WORK REQUIRED -
Answer these questions about the forum thread below on gender and Feeling/Thinking preference.
(a) Which option does Indigo Aria say they voted for?
(b) What type does Sixty Nein say they usually test as on dichotomy tests?
(c) What reason does Paragon give for listing an unknown preference?

TEXT SEGMENT -
# Gender and Feeling/Thinking preference



## Oleas (Jul 22, 2010)

I think it would be interesting to know the percentages of the different possibilities listed above.


----------



## kittychris07 (Jun 15, 2010)

Female, a feeler. But I don't think we know most of the trends from studying typology statistics, so this thread might not be very helpful.


----------



## skycloud86 (Jul 15, 2009)

My biological sex is male and my preference is Thinking.


----------



## ayu (May 20, 2010)

Female, Thinker.


----------



## Paradigm (Feb 16, 2010)

What if we don't identify with either (or with both!) gender?

I'm biologically female and I am a Thinker.


----------



## Stephen (Jan 17, 2011)

Gender and sex male, thinking preference.


----------



## Paragon (Mar 15, 2011)

biological sex male, gender neutralish-maleish, unknown preference (because I'm confused about my type)


----------



## Indigo Aria (Jan 12, 2010)

Biologically male, Gender neutral/female-ish: Feeling preference.

I voted female feeler.


----------



## MissBlossom (Dec 22, 2010)

interesting


----------



## Raingembow (Dec 19, 2012)

Female, Thinker :kitteh:


----------



## lifeisanillusion (Feb 21, 2011)

I am a male.

I relate more to the female gender and have a feeling preference


----------



## SnowFairy (Nov 21, 2011)

Female with a thinking preference.


----------



## Sixty Nein (Feb 13, 2011)

Despite the label. I think that I have an equally valued Ti and Fe. As such, it's difficult for me to know if I was a feeler or a thinker, because I usually test as INxPs on dichotomy tests. Having an equal preference for thinking and feeling judgements made sense to me, and it's not that hard for me to make value judgements and rational judgements.


----------

SOURCE DATA -
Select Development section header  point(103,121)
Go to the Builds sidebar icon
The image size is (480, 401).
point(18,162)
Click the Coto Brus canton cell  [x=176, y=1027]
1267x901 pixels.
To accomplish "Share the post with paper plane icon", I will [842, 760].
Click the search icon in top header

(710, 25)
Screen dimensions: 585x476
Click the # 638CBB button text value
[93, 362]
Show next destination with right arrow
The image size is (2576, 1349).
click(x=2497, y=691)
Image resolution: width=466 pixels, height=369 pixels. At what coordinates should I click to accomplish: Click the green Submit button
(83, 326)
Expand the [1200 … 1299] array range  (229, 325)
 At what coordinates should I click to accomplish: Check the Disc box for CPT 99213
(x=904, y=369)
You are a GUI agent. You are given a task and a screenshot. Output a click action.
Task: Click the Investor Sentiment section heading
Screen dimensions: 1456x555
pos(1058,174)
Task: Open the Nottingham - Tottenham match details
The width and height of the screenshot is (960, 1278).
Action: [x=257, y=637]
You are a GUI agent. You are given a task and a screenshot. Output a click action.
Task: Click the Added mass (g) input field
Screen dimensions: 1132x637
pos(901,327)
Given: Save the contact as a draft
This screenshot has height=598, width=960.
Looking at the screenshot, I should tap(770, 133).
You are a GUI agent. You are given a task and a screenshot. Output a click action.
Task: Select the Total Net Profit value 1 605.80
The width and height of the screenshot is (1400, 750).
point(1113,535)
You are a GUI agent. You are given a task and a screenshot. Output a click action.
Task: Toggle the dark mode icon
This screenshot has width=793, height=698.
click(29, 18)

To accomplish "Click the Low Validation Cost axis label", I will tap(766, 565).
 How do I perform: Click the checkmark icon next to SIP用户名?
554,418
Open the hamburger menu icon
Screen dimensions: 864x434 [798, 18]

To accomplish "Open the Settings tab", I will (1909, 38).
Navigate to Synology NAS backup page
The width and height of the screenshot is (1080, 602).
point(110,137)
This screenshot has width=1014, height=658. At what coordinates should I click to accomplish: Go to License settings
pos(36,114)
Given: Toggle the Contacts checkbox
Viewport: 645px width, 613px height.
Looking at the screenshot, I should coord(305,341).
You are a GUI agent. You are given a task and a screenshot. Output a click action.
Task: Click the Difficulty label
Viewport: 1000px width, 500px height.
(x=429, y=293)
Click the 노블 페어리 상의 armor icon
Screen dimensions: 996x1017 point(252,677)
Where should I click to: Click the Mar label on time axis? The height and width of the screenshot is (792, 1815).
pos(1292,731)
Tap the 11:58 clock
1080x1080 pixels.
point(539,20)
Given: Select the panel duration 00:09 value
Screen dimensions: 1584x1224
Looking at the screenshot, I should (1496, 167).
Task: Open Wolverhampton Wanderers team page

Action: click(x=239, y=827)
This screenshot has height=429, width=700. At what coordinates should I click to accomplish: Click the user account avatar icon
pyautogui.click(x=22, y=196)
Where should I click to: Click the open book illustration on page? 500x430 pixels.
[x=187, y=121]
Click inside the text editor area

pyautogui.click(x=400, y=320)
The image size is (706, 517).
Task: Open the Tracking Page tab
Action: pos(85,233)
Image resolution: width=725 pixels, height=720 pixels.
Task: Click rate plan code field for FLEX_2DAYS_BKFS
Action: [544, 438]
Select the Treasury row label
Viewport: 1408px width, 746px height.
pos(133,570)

OUTPUT OF THE TASK -
(a) Female feeler.
(b) INxP.
(c) Paragon is confused about their type.